__TEXTE À LIRE__
----------

Dernier épisode en date, que l’on pourrait croire sorti d’un James Bond ou d’un roman de Tom Clancy, la tentative d’assassinat au drone explosif, dimanche matin, du premier ministre irakien Moustapha al-Kazemi.

Vers 1 heure du matin dimanche, donc, trois drones avaient été lancés depuis le centre de Bagdad vers la résidence du dirigeant irakien, située dans l’ultra protégée « Zone Verte » de la capitale où se trouvent également plusieurs ambassades et sièges d’organisations internationales ou de ministères importants.

Moustapha al-Kazemi n’a même pas été touché mais trois de ses gardes du corps ont été blessés.

Cette attaque qui survient un an et demi après sa nomination se produit dans un contexte extrêmement tendu. Il y a un mois, les partis représentant les milieux chiites pro-iraniens ont connu une sévère défaite aux législatives.

Or, al-Kazemi est l’ennemi juré de ces milicesAvocat, journaliste, opposant historique à Saddam Hussein, chef des services de renseignement irakiens en 2016, il tente farouchement de limiter l’influence iranienne sur son pays.

Pour Téhéran, bien entendu, c’est inacceptable.

----------

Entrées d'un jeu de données
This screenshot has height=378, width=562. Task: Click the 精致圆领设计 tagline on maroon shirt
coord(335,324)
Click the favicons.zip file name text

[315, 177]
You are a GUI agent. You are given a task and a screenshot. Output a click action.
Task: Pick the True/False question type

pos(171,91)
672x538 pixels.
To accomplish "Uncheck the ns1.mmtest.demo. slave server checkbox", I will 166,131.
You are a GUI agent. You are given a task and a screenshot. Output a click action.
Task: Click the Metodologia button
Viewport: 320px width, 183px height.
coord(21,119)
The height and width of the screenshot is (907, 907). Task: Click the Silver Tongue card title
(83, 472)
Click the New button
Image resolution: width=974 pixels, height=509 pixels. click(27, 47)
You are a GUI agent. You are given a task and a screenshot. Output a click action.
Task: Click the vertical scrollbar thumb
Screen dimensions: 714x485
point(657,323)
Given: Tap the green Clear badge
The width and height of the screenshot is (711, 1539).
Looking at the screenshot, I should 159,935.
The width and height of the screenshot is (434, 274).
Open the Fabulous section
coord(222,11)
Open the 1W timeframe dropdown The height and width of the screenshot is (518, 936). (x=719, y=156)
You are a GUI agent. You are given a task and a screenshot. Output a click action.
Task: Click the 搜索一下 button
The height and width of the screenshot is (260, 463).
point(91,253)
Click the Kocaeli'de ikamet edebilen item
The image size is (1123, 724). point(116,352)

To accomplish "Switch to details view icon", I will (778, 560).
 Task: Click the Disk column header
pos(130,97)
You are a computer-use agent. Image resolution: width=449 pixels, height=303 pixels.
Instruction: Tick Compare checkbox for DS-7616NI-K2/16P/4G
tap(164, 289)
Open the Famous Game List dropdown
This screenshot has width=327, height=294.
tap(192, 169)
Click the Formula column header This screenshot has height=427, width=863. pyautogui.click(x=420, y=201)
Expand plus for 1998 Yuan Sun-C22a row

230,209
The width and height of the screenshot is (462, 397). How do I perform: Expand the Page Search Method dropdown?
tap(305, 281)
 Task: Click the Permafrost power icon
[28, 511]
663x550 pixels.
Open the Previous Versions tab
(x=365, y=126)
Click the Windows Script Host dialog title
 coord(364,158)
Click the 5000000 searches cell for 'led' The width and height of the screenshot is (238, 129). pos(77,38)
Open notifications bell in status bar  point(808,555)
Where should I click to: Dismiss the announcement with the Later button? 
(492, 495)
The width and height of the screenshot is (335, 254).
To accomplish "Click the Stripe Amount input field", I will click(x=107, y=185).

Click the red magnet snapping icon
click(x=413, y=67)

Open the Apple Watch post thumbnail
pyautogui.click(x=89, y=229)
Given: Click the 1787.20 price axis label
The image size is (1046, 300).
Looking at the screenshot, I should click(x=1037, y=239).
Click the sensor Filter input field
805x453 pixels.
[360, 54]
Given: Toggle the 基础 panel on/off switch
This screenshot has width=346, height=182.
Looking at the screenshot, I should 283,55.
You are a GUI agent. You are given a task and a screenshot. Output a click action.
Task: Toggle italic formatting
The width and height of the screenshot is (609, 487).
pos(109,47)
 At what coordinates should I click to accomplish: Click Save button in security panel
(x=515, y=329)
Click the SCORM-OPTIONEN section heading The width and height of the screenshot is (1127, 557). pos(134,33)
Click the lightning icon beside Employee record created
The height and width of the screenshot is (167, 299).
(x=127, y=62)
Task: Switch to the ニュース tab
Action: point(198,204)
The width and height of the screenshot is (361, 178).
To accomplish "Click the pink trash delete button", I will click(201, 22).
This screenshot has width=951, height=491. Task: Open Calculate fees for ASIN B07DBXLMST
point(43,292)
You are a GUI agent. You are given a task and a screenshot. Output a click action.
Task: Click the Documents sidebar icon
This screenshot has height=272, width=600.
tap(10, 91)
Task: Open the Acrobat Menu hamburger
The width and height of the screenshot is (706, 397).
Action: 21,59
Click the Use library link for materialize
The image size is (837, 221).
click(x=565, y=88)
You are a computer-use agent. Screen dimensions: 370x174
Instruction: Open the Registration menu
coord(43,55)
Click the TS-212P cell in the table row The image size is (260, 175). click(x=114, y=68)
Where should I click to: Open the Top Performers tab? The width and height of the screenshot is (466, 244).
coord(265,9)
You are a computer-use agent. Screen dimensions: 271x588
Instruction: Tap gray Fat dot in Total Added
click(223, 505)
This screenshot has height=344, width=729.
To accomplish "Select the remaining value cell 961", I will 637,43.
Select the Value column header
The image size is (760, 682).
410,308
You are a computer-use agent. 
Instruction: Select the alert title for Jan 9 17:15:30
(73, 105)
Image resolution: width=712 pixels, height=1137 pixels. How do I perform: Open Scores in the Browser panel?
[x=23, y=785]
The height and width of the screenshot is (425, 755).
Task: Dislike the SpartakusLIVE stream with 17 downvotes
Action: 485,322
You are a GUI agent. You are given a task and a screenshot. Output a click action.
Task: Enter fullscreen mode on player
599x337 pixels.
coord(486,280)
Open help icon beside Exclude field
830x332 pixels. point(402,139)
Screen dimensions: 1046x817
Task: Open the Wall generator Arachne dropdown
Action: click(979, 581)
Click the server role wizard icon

----------

__EXERCICES PROPOSÉS__
**a.** Résumez en deux phrases le texte sur l'attaque contre le premier ministre irakien.
**b.** Donnez la suite du texte sur l'attaque contre le premier ministre irakien, à partir de sa dernière phrase.

__RÉPONSES__
**a.** Vers 1 heure du matin dimanche, trois drones lancés depuis le centre de Bagdad ont visé la résidence du premier ministre irakien Moustapha al-Kazemi, située dans la « Zone Verte ». Il n'a pas été touché, mais trois de ses gardes du corps ont été blessés, dans un contexte extrêmement tendu où il tente de limiter l'influence iranienne sur son pays.

**b.**
Or il faut comprendre deux choses : pour l’Iran des Mollah, le contrôle de l’Irak est indispensable parce qu’il offre une continuité territoriale – et donc une profondeur stratégique et des possibilités de projection de forces – au régime en établissant un continuum territorial entre l’Iran, l’Irak, la Syrie et le Liban, bref ce que l’on appelle « l’arc chiite ».

Deuxième donnée essentielle : un parti politique irakien ne ressemble pas vraiment à un parti politique européen puisqu’il s’agit en général d’une organisation idéologique mais qui s’appuie sur un bras armé, une milice. Le parti agira donc dans l’enceinte du parlement mais également dans la rue. Et, s’il le faut, par les armes. 

al-Kazemi, lui est un homme presque seul. Il n’a pas de parti politique et peu de soutien parlementaire. Mais il a l’appui des pays du Golfe, des États-Unis et de la France. Ce qui ne le rend pas spécialement populaire aux yeux de la faction pro-iranienne, précisons-le.

Selon plusieurs sources irakiennes, le crime de dimanche est signé :  les explosifs et les drones utilisés, nous dit-on, avaient été fabriqués en Iran.

Mais l’échec de ce complot n’est sans doute qu’un répit de courte durée pour Monsieur al-Kazemi. Pour le moment les forces de sécurité et l’armée soutiennent son gouvernement et la légalité. Mais si elles flanchent, ou si, au contraire, leur réaction trop brutale provoque un bain de sang, Moustapha al-Kazemi sera balayé et l’on se retrouvera avec un pouvoir irakien verrouillé par Téhéran et hostile à toute influence occidentale. Une sorte de scénario « à l’afghane » qui compliquerait encore un peu plus les choses dans l’une zone particulièrement explosive mais qui est aussi particulièrement importante pour l’Occident puisque l’essentiel de nos fournitures gazières et pétrolières proviennent de cette heureuse région.